I learned with two sticks and Im thinking im too damn old to learn new tricks....


----------



## dirt digger (Feb 27, 2005)

haha i hear ya...i learned on the case controls so i guess i just picked it up faster...i talk to a lot of guys who learned on the new pilot controls and can't get the case controls down for the life of them...personally i just like individual control when i have to move myself around with the boom....but you probably won't get too many answers here...i would try lawnsite.com under the heavy equipment section...theres a guy on there that knows a lot about case equipment

good luck to you, i don't think its any easy task you are about to partake in.


----------



## js580sl (Nov 6, 2005)

Havent been in here in a while. We have a 2000 Case 580 Super L. Love the machine. It has 2 stick JD. Even though JD in the backhoe we run Cat on the excavator. Sounds weird but couldnt switch the two for the life of me.

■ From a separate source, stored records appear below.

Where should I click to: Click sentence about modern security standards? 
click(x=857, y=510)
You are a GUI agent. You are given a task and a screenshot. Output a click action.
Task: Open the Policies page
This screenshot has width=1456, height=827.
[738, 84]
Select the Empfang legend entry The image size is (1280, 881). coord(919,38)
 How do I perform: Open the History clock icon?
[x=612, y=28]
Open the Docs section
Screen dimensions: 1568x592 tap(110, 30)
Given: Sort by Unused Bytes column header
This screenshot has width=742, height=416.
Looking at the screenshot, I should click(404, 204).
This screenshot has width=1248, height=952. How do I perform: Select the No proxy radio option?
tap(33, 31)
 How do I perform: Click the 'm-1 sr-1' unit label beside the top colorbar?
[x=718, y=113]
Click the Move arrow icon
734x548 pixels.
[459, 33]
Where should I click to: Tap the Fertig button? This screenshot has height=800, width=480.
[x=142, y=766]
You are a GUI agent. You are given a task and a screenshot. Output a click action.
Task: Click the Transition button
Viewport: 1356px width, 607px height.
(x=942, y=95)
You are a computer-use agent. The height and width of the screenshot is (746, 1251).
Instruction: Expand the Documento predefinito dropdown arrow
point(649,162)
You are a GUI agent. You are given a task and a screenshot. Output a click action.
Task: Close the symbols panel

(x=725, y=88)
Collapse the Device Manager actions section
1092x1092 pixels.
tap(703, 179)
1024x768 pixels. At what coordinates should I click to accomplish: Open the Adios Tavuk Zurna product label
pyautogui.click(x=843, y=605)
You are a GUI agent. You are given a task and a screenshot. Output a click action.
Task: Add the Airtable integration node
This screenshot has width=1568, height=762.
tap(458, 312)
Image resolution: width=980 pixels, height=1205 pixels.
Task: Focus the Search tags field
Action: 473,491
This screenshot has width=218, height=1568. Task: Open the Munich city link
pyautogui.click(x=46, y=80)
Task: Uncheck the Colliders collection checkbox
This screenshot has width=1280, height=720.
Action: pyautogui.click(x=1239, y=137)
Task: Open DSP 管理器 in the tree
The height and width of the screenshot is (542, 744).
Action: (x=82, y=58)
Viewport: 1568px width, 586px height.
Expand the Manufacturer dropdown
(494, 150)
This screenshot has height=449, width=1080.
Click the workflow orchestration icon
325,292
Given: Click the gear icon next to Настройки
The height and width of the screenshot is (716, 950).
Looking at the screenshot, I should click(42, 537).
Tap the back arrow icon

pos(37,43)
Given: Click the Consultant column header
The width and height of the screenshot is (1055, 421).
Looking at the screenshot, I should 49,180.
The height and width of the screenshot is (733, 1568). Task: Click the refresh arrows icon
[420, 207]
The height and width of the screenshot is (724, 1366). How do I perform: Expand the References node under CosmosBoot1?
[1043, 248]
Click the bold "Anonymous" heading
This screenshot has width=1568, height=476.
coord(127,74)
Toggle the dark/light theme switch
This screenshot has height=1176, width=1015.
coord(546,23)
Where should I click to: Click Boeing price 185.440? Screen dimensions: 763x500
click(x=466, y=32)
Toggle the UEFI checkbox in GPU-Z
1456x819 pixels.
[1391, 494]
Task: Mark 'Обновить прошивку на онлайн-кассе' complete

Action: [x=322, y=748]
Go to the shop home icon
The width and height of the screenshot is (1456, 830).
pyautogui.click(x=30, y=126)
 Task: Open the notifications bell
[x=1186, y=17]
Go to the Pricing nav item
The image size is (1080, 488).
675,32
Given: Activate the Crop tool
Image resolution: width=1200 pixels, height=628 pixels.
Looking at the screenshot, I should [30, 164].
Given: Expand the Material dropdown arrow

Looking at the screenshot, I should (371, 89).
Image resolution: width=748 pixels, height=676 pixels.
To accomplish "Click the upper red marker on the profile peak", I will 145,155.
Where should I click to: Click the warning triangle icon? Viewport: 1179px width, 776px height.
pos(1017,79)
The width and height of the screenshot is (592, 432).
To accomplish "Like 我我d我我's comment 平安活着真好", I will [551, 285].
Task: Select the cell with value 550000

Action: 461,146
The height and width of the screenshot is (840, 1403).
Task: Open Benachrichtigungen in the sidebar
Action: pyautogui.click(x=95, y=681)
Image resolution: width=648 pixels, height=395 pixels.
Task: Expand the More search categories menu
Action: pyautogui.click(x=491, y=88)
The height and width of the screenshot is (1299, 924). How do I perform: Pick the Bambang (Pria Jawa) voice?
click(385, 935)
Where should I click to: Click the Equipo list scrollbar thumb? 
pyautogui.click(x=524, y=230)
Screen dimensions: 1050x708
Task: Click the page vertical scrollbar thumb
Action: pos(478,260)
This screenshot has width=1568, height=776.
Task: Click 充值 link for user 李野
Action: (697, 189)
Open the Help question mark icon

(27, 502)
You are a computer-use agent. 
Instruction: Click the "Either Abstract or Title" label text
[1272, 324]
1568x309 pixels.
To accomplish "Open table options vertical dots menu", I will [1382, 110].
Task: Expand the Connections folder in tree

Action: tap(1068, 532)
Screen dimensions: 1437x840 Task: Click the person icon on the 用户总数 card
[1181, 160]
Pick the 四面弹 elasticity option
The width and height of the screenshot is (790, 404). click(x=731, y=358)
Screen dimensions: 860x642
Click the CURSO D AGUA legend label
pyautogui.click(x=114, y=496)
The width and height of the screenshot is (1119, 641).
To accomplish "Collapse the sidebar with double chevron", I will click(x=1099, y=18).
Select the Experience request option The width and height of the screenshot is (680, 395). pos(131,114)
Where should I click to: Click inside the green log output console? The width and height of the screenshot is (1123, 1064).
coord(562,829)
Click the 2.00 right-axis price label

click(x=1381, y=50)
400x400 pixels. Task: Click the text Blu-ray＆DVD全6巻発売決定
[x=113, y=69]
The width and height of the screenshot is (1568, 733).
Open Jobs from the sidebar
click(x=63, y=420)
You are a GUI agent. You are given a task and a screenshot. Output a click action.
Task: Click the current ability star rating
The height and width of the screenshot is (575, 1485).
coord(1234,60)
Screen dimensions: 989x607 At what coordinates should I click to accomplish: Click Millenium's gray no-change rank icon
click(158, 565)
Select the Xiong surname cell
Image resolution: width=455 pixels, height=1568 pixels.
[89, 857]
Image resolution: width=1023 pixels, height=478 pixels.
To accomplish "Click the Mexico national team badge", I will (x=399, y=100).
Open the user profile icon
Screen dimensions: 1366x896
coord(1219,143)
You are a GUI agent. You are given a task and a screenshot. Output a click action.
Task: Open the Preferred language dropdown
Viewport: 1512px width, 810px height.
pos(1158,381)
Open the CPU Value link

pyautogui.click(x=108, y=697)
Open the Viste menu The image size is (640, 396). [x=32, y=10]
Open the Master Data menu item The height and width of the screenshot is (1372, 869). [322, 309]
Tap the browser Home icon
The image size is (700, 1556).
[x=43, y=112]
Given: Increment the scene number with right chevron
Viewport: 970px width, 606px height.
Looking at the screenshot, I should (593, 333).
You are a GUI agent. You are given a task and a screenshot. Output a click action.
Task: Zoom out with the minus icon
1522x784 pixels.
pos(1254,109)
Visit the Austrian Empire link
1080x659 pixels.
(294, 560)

I dont like the new pilot controls that much in the backhoes. Dont have the same feel and they arnt as responsive and quick.

We have the kit to switch to Cat control. Kits are still out there. They should still sell them. What model Case are you talking about?

Jim


----------



## gordyo (Feb 12, 2002)

dirt digger;391189 said:


> i love the individual control for each function, so much faster


Your kidding right??


----------



## dirt digger (Feb 27, 2005)

gordyo;392456 said:


> Your kidding right??


heck no i'm not kidding...you run a backhoe with 4 sticks....and get good at it, i'm not talking a beginner here because they are the hardest to get use to...then tell me that you like those crappy excavator style controls more...theres nothing like the feel of each lever controling a different function,...its like running a trackloader with the 2 stick bucket controls over the 1 joystick...once you get use to it, they are all you want to run...,machines now are being made so any dummy can hop in and call himself an operator


----------



## js580sl (Nov 6, 2005)

Im 19 and I hate the way machines are going. Dirt digger, I agree with you 100%. I learned on 2 stick. I have run just about every pattern. Now if you asked me to run anything but 2 stick deere on a backhoe, Id look like an idiot. 

I hopped in a 420 Cat today, pilot controls are slow and non-responsive. The loader control was the same way. I dont like cat hoes at all. my dad owned 2 and had nothing but problems although Cats are well balanced(although the front end likes to bounce up alot) and good pushing machines.

As far as Im concerned when its time for a new backhoe I want another 580Super L series 2. Get in the cab its simple and not designed to look automotive. Last of the good machines. A machine designed to dig and work as a backhoe.

Jim


----------



## payton (Nov 3, 2005)

look for a equipment junk yard. find a junked wobble stick. take the hydro block and switch it in to your ho. yeah its probally gonna take a lil work but would work.



and as far as case 4 lever being fast.. wow never seen that one b4. and well i learned on a case 4 lever. that was close to 15 yrs ago.

give me a new cat with pilot controls.. so much better feel. when the controls are to your side. instead of having to look over/around the controls in front of you.

imo.

payton


----------